The championship in Detroit was supposed to be the first of many for a team led by players like Crosby and Evgeni Malkin. But a series of concussions cost Crosby almost a season and a half, and there were playoff disappointments that included twice blowing 3-1 series leads. There was no second celebration in the Crosby era — until now.
“It’s so hard to win it year after year,” said Lemieux, who won back-to-back titles and Conn Smythe trophies as a player for Pittsburgh. “For them to be able to come through this year and win their second Cup is big. Hopefully there’s a few more for them.”
This didn’t seem like it would be a season to remember in early December when the Penguins were near the bottom of the standings in the Eastern Conference and coach Mike Johnston was fired.
But led by coach Mike Sullivan, the Penguins recovered to make the playoffs as the second-place team in the Metropolitan Division after some shrewd moves by general manager Jim Rutherford, who put together the “HBK line” of Carl Hagelin, Nick Bonino and Phil Kessel over the past year and made other key acquisitions.
Pittsburgh knocked off the New York Rangers in the first round, eliminated the Presidents’ Trophy-winning Washington Capitals in Round 2 and then rallied from a 3-2 series deficit to beat the Tampa Bay Lightning in the Eastern Conference finals.
“In the playoffs, suddenly we thought we could beat any team,” Malkin said. “We tried to play the same game we played in 2009.”
The Penguins were in control for almost the entire finals. They did not trail until Game 5 at home and responded to a strong push from San Jose in the clincher to avoid a decisive seventh game. Pittsburgh held San Jose to one shot on goal in the first 19 minutes of the third period to preserve the one-goal lead. The Penguins sealed it when Crosby blocked a shot from Marc-Edouard Vlasic that set up Hornqvist’s empty-netter.
“You dream your whole life for this,” said Kessel, the former Maple Leaf who led the Penguins with 22 points this postseason. “How can you ask for anything better than this? Winning the Cup is what your dream of and what you play for.”

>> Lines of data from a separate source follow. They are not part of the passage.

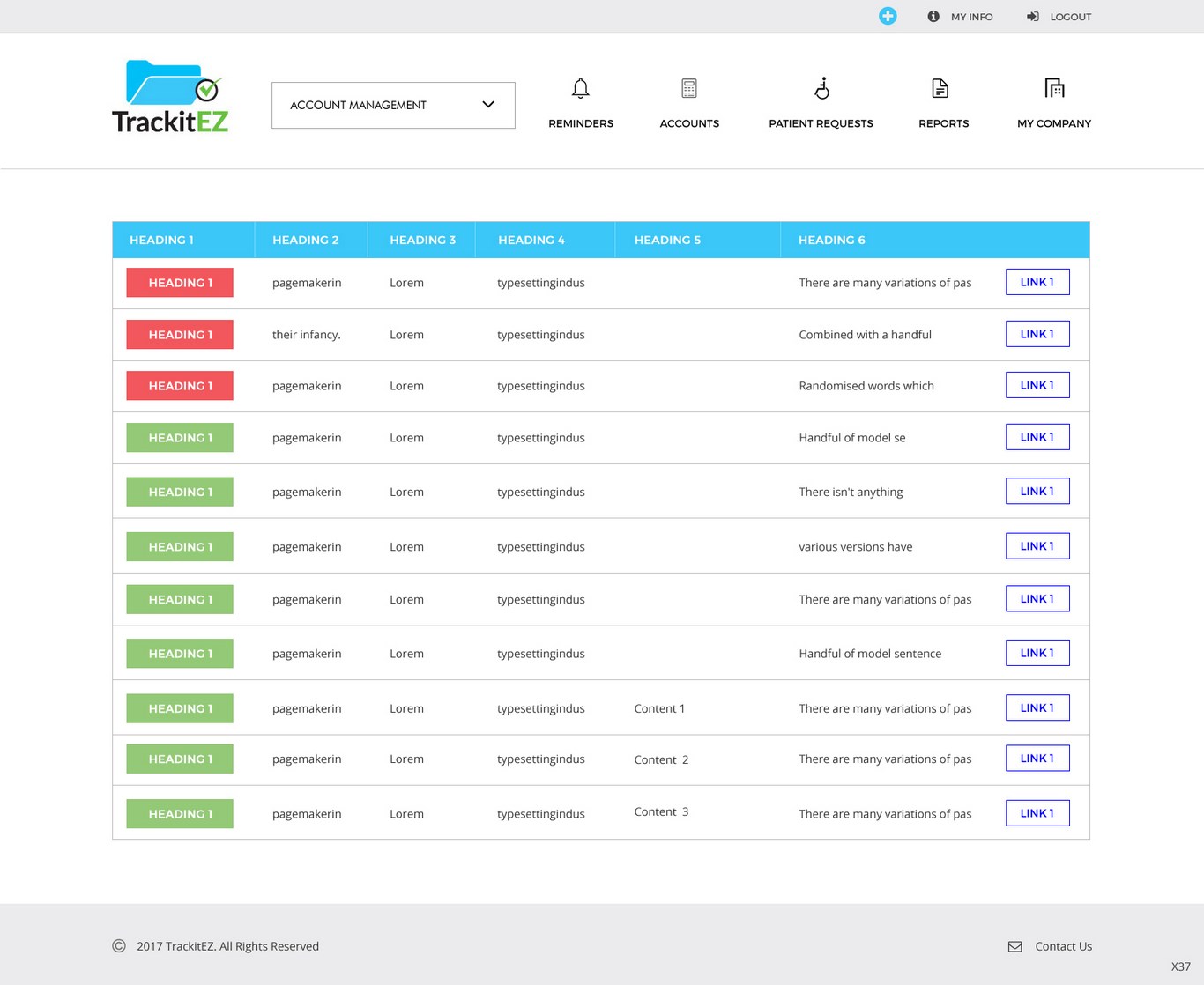Click the Logout arrow icon
The image size is (1204, 985).
coord(1033,17)
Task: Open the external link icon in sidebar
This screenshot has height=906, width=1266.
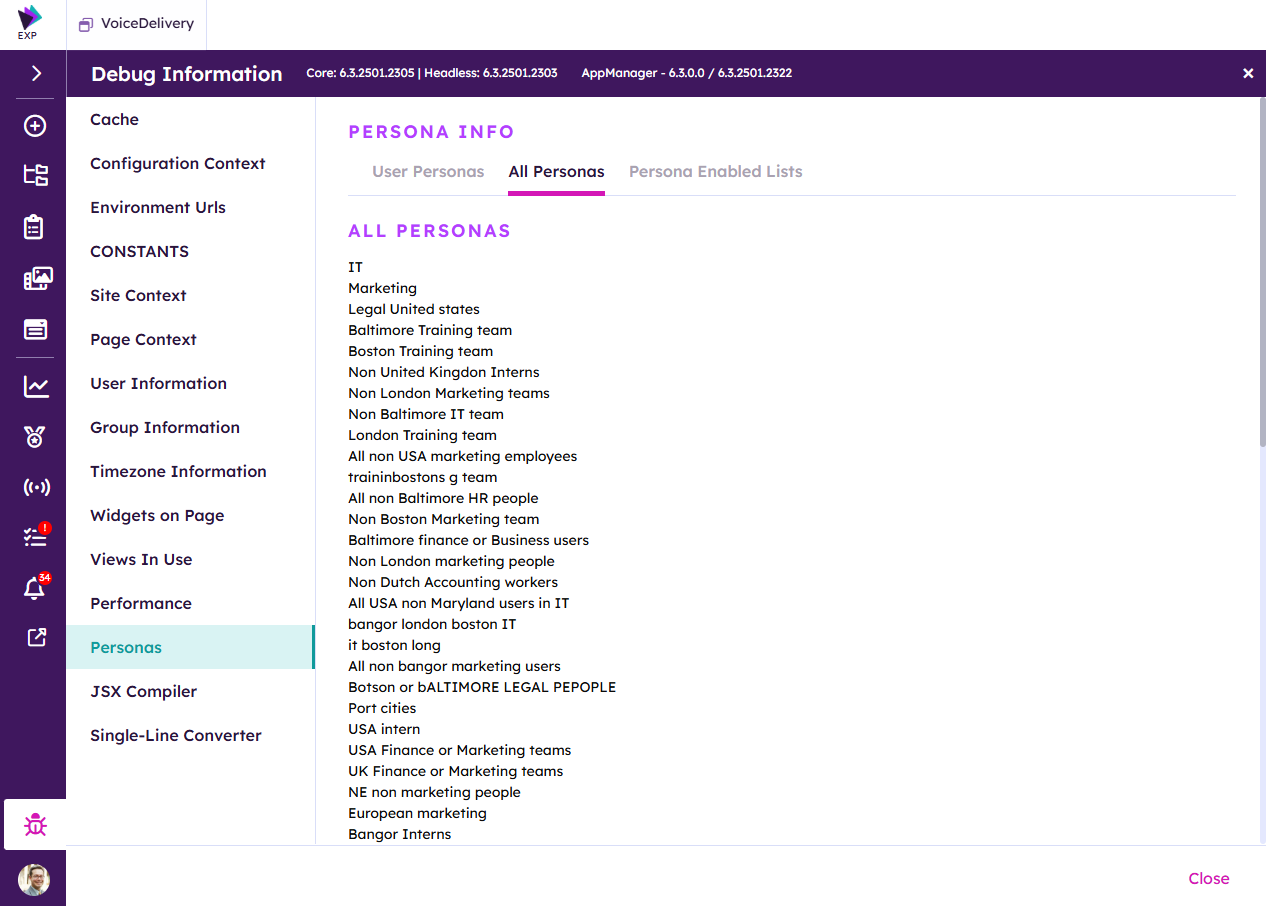Action: [x=36, y=638]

Logan Couture scored the lone goal for the Sharks, who were making their first trip to the finals in their 25-year history. Martin Jones made 24 saves and was San Jose’s best player for the series.
“The end is like hitting a wall,” coach Peter DeBoer said. “But only one team can win.”
While the season ended in disappointment, it also was a bit of a breakthrough for Joe Thornton, Patrick Marleau and the rest of a franchise that had been known for playoff collapses, most notably in 2014 when the Sharks blew a 3-0 series lead in the first round to the Los Angeles Kings.
“We thought we had the team, going through the teams we did in the West,” Thornton said. “It’s just tough right now.”
There was an electric atmosphere before the final home game of the season in San Jose with fans starting their “Let’s Go Sharks!” chants well before the opening puck drop and an elaborate pregame light and video show firing up the fans. But the Penguins jumped ahead for the fifth time in six games this series after Dainius Zubrus was sent off for tripping when Crosby’s line didn’t allow San Jose to leave its own zone. Dumoulin took advantage when his point shot beat Jones for a rare soft goal allowed by the Sharks netminder.
The Sharks tied the game early in the period when Couture beat Murray with a big shot for his 30th point of the postseason. Pittsburgh answered 1:19 later when Crosby sent a pass from behind the net to Letang, who beat Jones from a sharp angle to the short side to make it 2-1.
Game notes
Sharks F Melker Karlsson missed a few shifts in the first period after falling awkwardly into the boards and limping off the ice. … Couture joined Philadelphia’s Daniel Briere (2010), Malkin (2009) and Crosby (2009) as the only players in the past 20 years with 30 points in a postseason.